Только кровь не останавливается, ага.
— Надо остановить кровь, потом обработать и перевязать, — говорю.
Ди морщится.
— Сначала надо было промыть. Нож был грязный, а Мила выгнала меня из кухни, чтобы кровь не попала в еду.
Беру с сушилки чистое белое полотенце, вручаю ей.
— На, зажми. А я схожу к Джорджу, возьму антисептик и материал для перевязки.
Ди берет полотенце, но говорит:
— Погоди, — едва я успеваю сделать шаг в сторону. Останавливаюсь, смотрю вопросительно. — Не нужно к Джорджу, — поясняет, — Нина уже ходила к нему. Он сказал, что, если мне что-то нужно, я должна прийти сама и попросить. Лично, — и это "лично" звучит так, что сразу ясно, что речь не о простом: "Джордж, дай, пожалуйста". Сжимаю зубы. — А я не пойду, — продолжает твердо, качает головой. — Так пройдет.
Ну, кровь она, допустим, остановит. А потом? Ничем не обработает и не закроет порез, а утром отправится обратно на кухню с открытой раной?
— Иди посиди, — говорю. — Я сам схожу.
— Он не даст, — возражает уверенно.
— Разберемся, — отзываюсь. Даст, не даст — пусть только попробует не дать.
Уже направляюсь к двери в коридор, когда до меня доносится:
— Почему ты не сказал мне, что
рабов вернули на поверхность?Судя по интонации, это вопрос с подвохом.
Останавливаюсь, поворачиваюсь. Лицо у Ди бледное, напряженное. Не настолько уж большая потеря крови из порезанного пальца, чтобы так бледнеть. Опять заподозрила меня в каком-нибудь смертном грехе?
Пожимаю плечом.
— Забыл.
Правда забыл. За последнюю неделю прошлая ночь была единственной, в которую я по-настоящему поспал. Немудрено, что вчера эта информация вылетела у меня из головы.
Наверное, у меня сейчас на лице все написано, потому что Ди отводит взгляд.
— Я подумала, что ты специально мне ничего не сказал, чтобы я не начала проситься назад, — признается.
Усмехаюсь, хотя, честное слово, мне совсем невесело.
— Ты и в шахту просила тебя вернуть, — напоминаю. — Но если бы я вспомнил, то обязательно бы тебе сказал.

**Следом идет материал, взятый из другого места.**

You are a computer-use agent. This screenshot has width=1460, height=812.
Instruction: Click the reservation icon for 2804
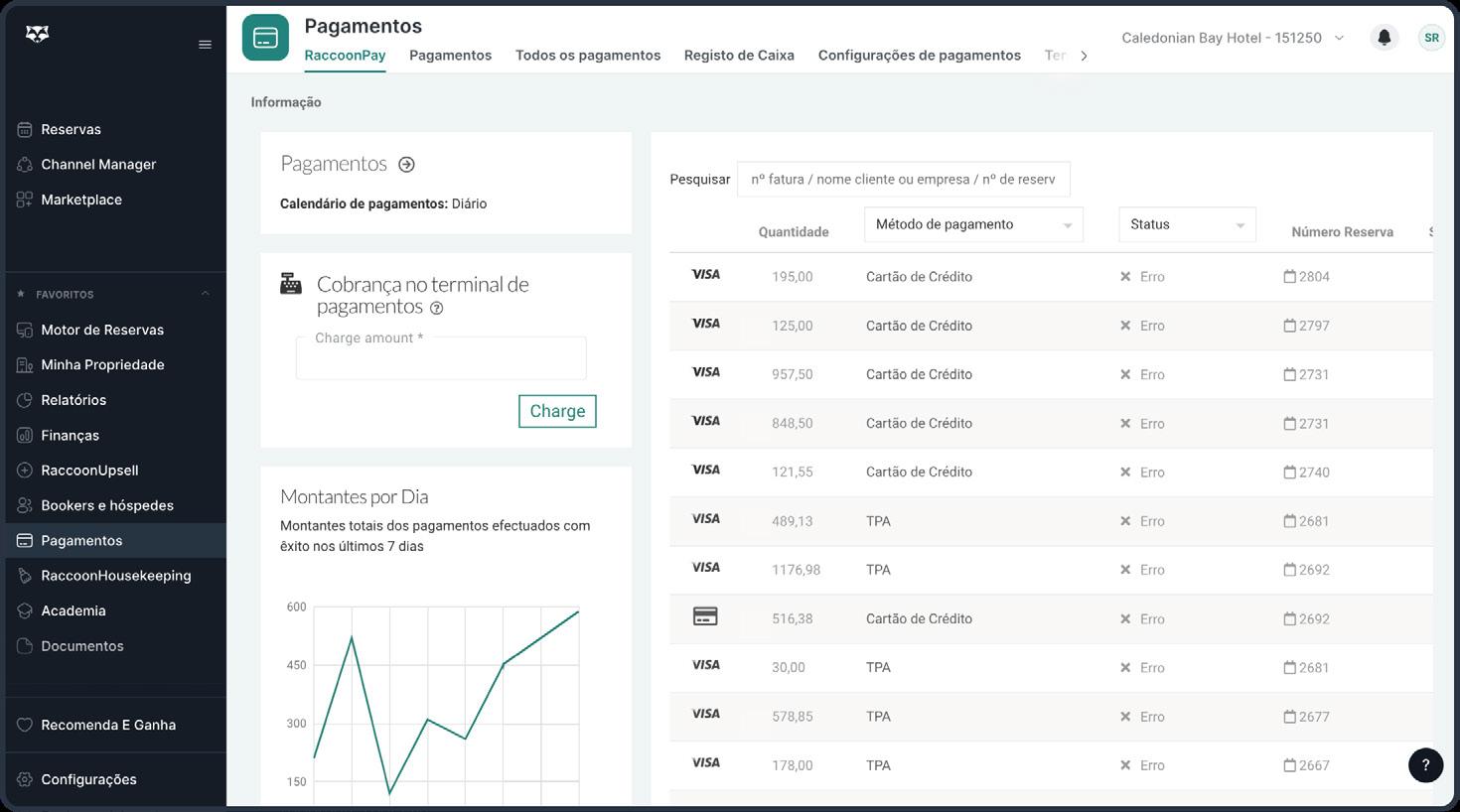(x=1289, y=277)
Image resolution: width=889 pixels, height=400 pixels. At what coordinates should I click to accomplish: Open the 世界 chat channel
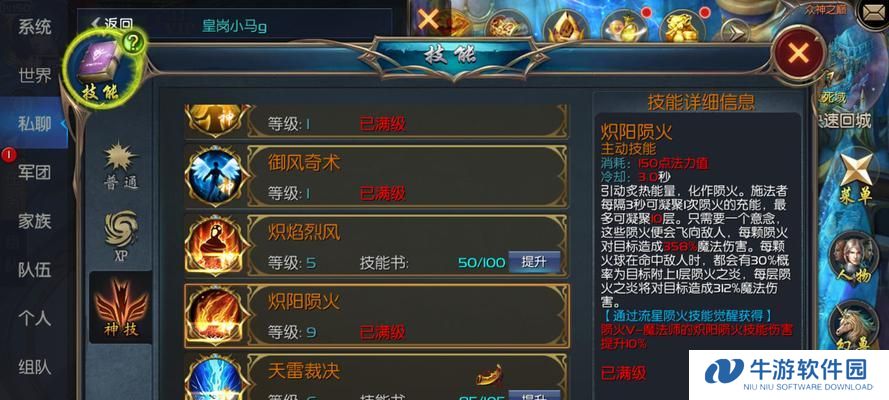pos(35,75)

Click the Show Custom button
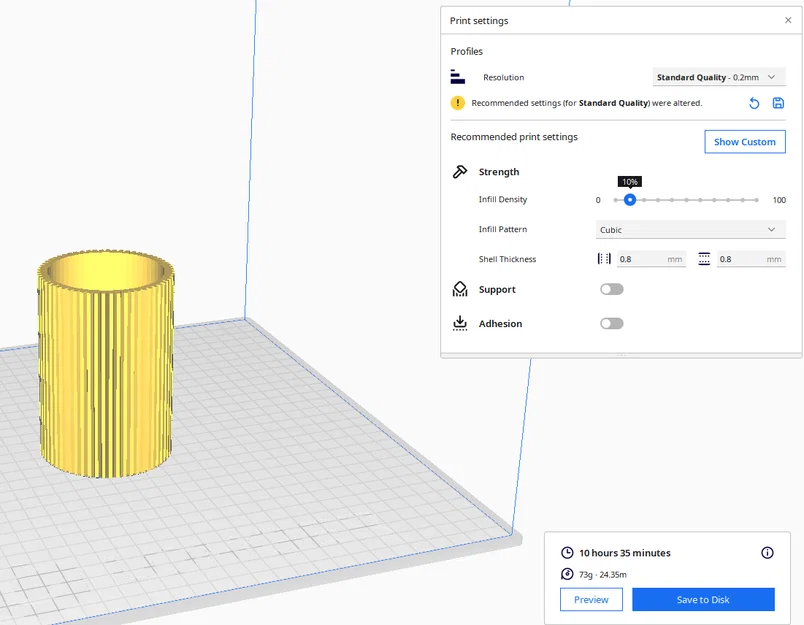tap(744, 141)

Ди снова поднимает на меня глаза.
— Это твоя заслуга? — спрашивает. — Ты уговорил свою мать вернуть их в барак?
Надо же, ей хочется, чтобы это был я. Собралась благодарить?
— Нет, — качаю головой. — Изабелла сама передумала. Я тут ни при чем.

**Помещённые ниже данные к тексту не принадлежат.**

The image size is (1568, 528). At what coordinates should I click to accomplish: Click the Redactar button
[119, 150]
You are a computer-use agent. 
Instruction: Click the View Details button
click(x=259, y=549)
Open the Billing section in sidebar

После чего выхожу из комнаты.
Да, я собирался говорить Ди правду и только правду, но не нужна мне ее благодарность, не хочу, чтобы чувствовала себя мне обязанной.
Джордж покачивается в кресле, переплетя толстые пальцы на животе. Лицом к двери — ждал, зараза.

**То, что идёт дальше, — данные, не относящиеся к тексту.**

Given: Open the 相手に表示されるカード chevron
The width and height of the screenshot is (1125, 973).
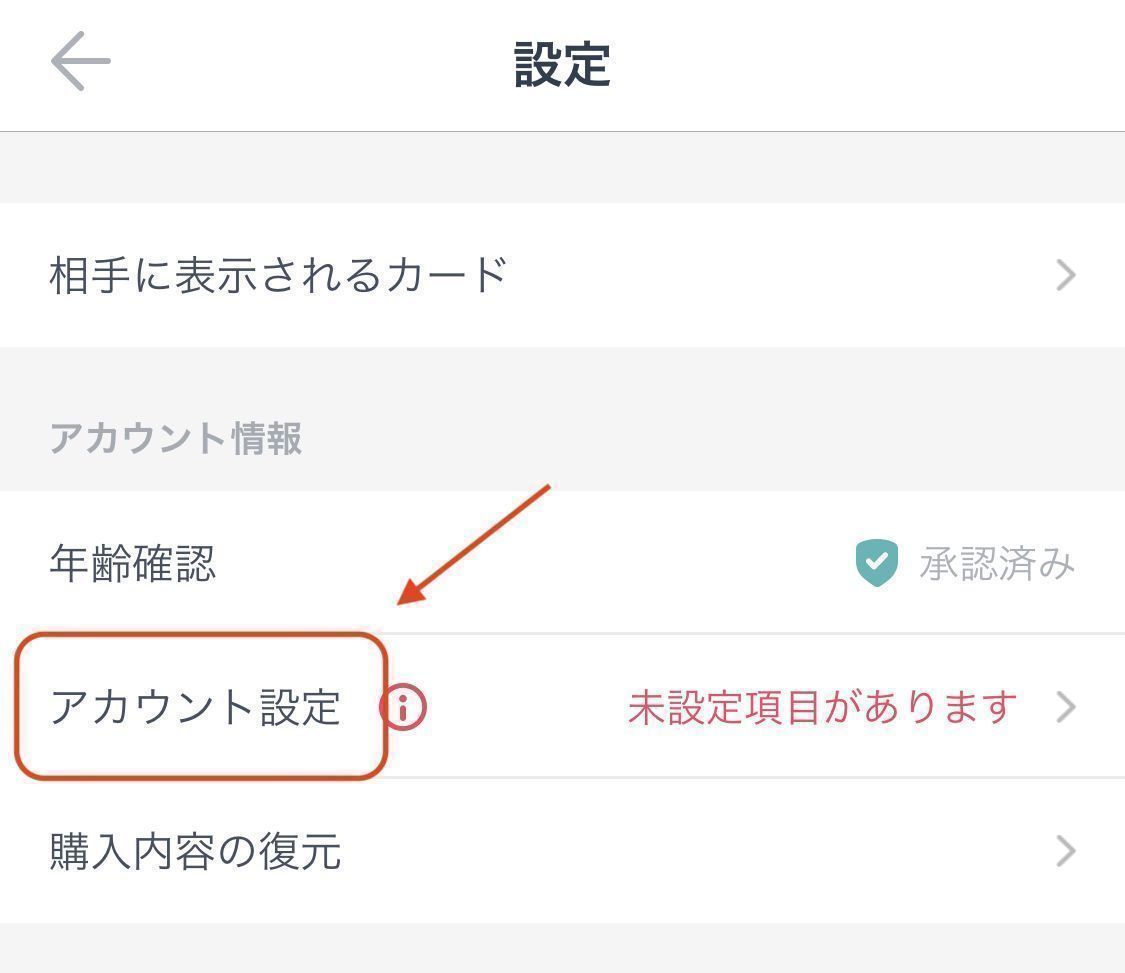Looking at the screenshot, I should [1066, 275].
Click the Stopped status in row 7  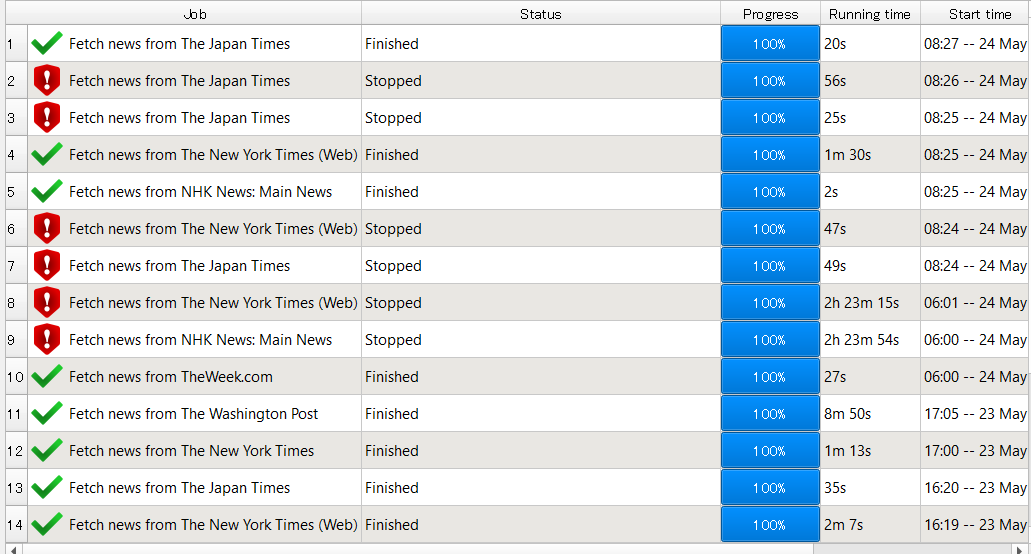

— Вечер добрый, — улыбается, отчего три его подбородка приходят в движение. — Полагаю, ты за этим, — кивок в сторону стола, — подбородки пускаются в пляс пуще прежнего.
На столе стоит небольшой прозрачный пакет как раз с тем, что мне нужно. Ух ты, упаковал — подготовился.
Усмехаюсь, прищуриваюсь, разглядывая лучащуюся от самодовольства физиономию.
— Настолько был уверен, что приду?
— Ну да, ну да, — расцепляет пальцы, разводит руками. — Ну, раз сама не пошла, а Нине я отказал, то вывод напрашивался сам собой, — посмотрите-ка, гений дедукции нашелся. — Кстати, синтезатор крови работает как новенький. У тебя золотые руки.
— Что у тебя сломалось на этот раз? — спрашиваю прямо, уже прекрасно понимая, к чему он клонит.
— Кофеварка. Вот там, в углу, — величаво приподнимает руку, указывая направление, прямо-таки император на троне, — ты уж возьми сам. Убегался я сегодня, ноги так и гудят.
Бедолага, сейчас скончаюсь от сочувствия.
Подхожу, беру с полки прибор.
— Что с ней?
— Это ты мне скажи, — отвечает, вновь осклабившись. — Не работает.
— Хорошо, — беру блестящую кофеварку под мышку, — посмотрю.
— И не забудь, это же кофеварка, — напоминает многозначительно. — А утром я без кофе не жилец. Так что, будь добр, к утру верни в рабочем состоянии.
Здравствуй, новая бессонная ночь.
— А ничего, что ты врач? — возмущаюсь. — Ты должен помогать больным и пострадавшим. Это твоя работа.